While we spend a lot of time thinking about stability in the context of placement, we haven’t yet cracked the proverbial nut of ensuring the same level of case worker stability. And despite the known correlation between the stability of the child welfare workforce and outcomes for families, case workers often become yet another source of uncertainty and unpredictability.
By stabilizing the workforce, we can contribute to achieving critical outcomes – including reducing the number of kids in care, shortening the length of time in care and keeping more children safe at home. Of course, much like placement stability, workforce stability brings many challenges.
The Family First Act is widely acknowledged to represent a sea change in child welfare – from reimagining the front door and transforming funding to redesigning the service system itself. It’s worth noting that everything in this legislation relies heavily on a workforce that is well trained, well supported and – yes – stable. That’s because the front line is absolutely essential to achieving the desired shift from secondary and tertiary to primary prevention.

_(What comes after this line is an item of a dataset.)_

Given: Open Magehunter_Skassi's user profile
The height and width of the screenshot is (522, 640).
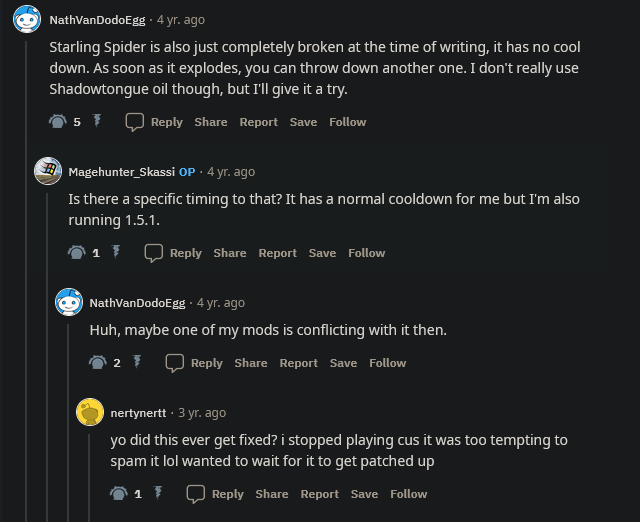Looking at the screenshot, I should 121,171.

Data and research have confirmed that high staff turnover delays intervention, prolongs reunification and suspends permanency outcomes. Beyond the quantitative research, youth have offered important insights on the impact of staff turnover on their well-being, including reinforcing the lack of trust and stability all too common to them.

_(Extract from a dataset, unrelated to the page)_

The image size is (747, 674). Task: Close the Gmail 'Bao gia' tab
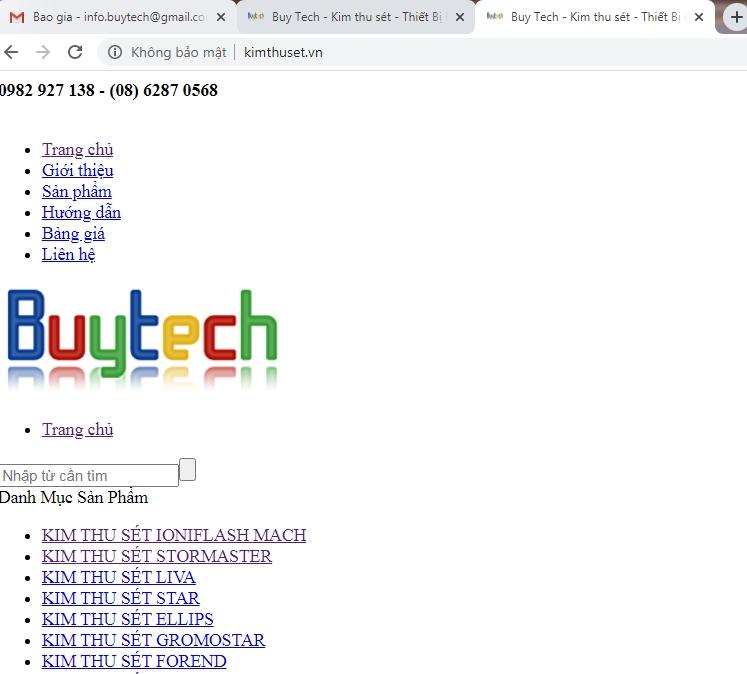(221, 17)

We can create thoughtful prevention plans, invest in an array of innovative services and collaborate with other systems. But if we don’t invest in our workforce, we will inevitably fall short – and, by extension, so will the children and families we serve.
Child welfare staff retention has been a persistent challenge. States and jurisdictions have been working hard to create stability within the workforce through an array of activities, including enhancing training opportunities, creating a culture of safety and implementing supervision models with increased focus on coaching.
The field now faces an opportunity to create the system we all aspire to. How might that look? As with any successful practice shift, the work should align with key principles and take a multi-pronged approach. Key principles include:
- Engaging with the workforce to co-create solutions and making it safe for them to offer ongoing feedback,
- Ensuring that any changes that affect the workforce are reflected in the agency’s practice model and policy and
- Arming the workforce with necessary tools to support their success – from training and technology to coaching and supervision.
Without question child welfare is complex, often emotionally taxing work. However, those of us who have been honored to do it know the rewards – including witnessing the strength, resilience and perseverance of children, families and co-workers as we unite to achieve better outcomes. We can improve outcomes for the families we work with and on behalf of – by developing and maintaining an operational approach that fully engages the workforce.